Self‐Assembled Tetrahedral Framework Nucleic Acids Alleviate Pulmonary Hypertension by Regulating Calcium Homeostasis

Abstract Pulmonary hypertension (PH) is a life‐threatening cardiovascular disease characterized by cellular hyperproliferation and vascular remodeling, leading to heart failure. Unfortunately, effective and safe treatments remain strikingly deficient across basic research and clinical applications. Tetrahedral framework nucleic acids (tFNAs), with superior biocompatibility and versatile cellular regulatory capabilities, offer a promising therapeutic strategy for PH. Herein, a novel strategy for treating PH using tFNAs by regulating calcium homeostasis is presented. The synthesized tFNAs, which display ultra‐small size, robust stability, and good biocompatibility, exhibit enhanced cellular uptake in pulmonary artery smooth muscle cells and markedly suppress their proliferation and migration. In the PH model, pulmonary arterial (PA) structural‐functional analysis reveals that tFNAs significantly improve pulmonary artery acceleration time, reduce vascular wall thickness, and decrease α‐SMA and PCNA expression. Cardiac structural‐functional assessments, including treadmill tests, Sirius Red staining, and Masson's trichrome staining, show that tFNAs remarkably enhance exercise capacity, reduce the Fulton index, and alleviate right ventricular (RV) fibrosis.

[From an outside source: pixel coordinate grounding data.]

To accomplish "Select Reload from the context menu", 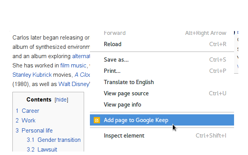I will point(112,44).
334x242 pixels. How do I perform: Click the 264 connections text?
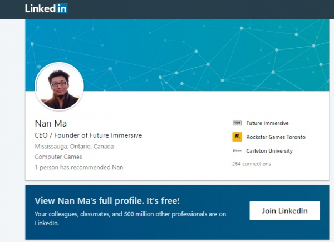coord(251,164)
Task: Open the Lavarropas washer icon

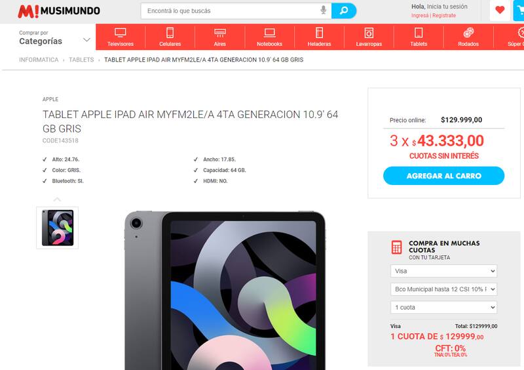Action: (369, 33)
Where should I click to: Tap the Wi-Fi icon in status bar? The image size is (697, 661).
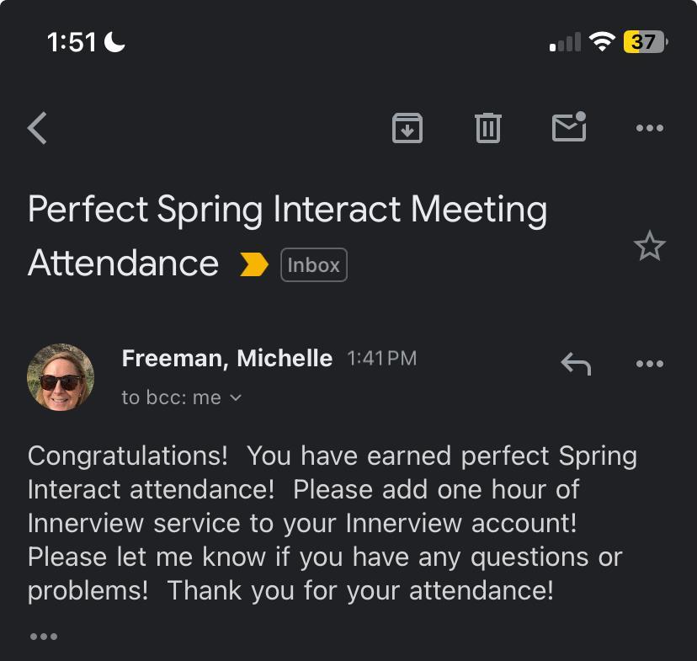[x=602, y=41]
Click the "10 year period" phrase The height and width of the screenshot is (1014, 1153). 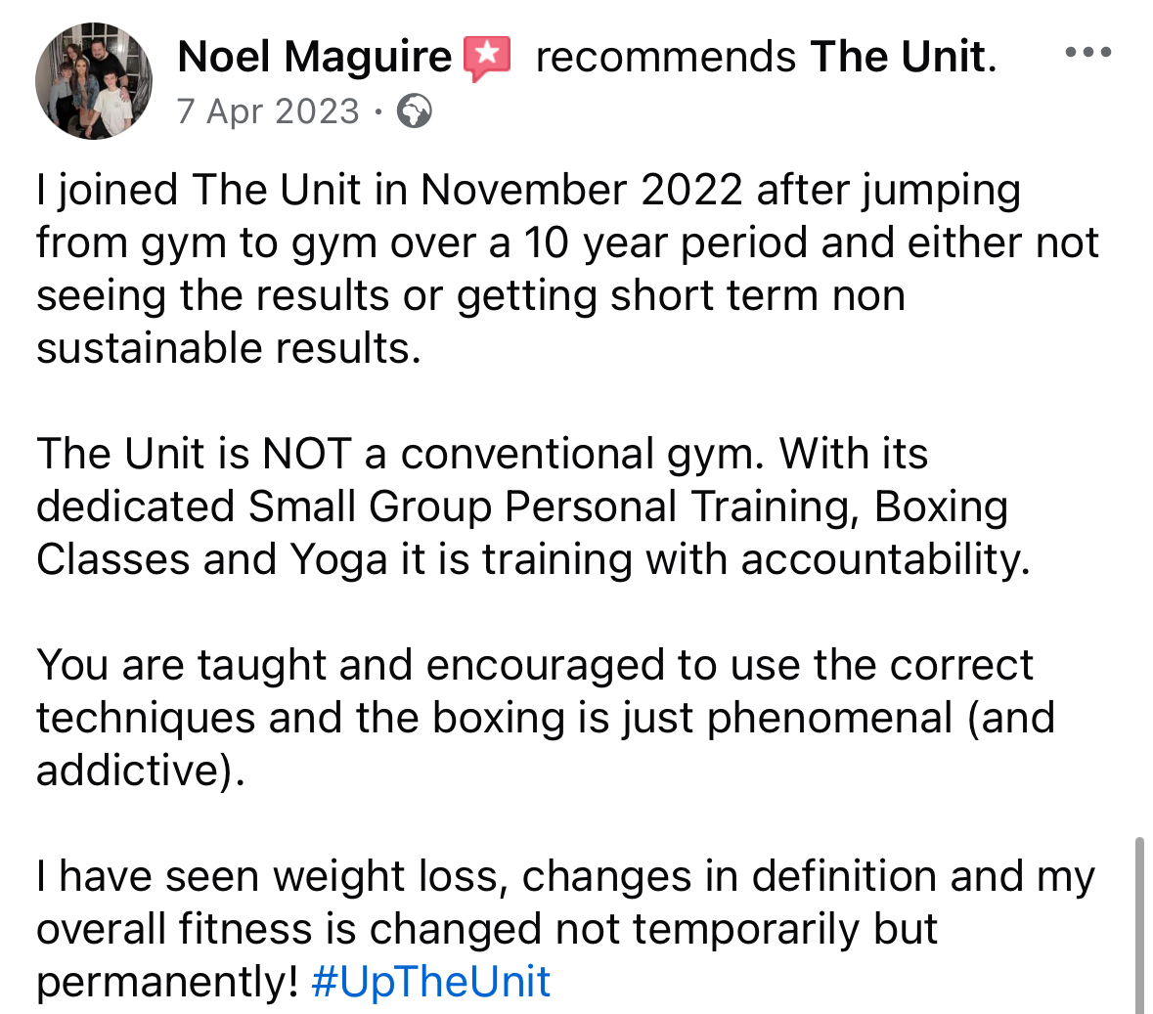[x=665, y=242]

Transcriptomic and biochemical analyses reveal that tFNAs upregulate SERCA2a, downregulate VEGFD, restore calcium homeostasis, and modulate the PI3K‐Akt pathway, thus ameliorating PA and RV remodeling. This study presents a novel DNA nanomaterial‐based strategy for PH treatment and establishes a mechanistic foundation for future clinical applications.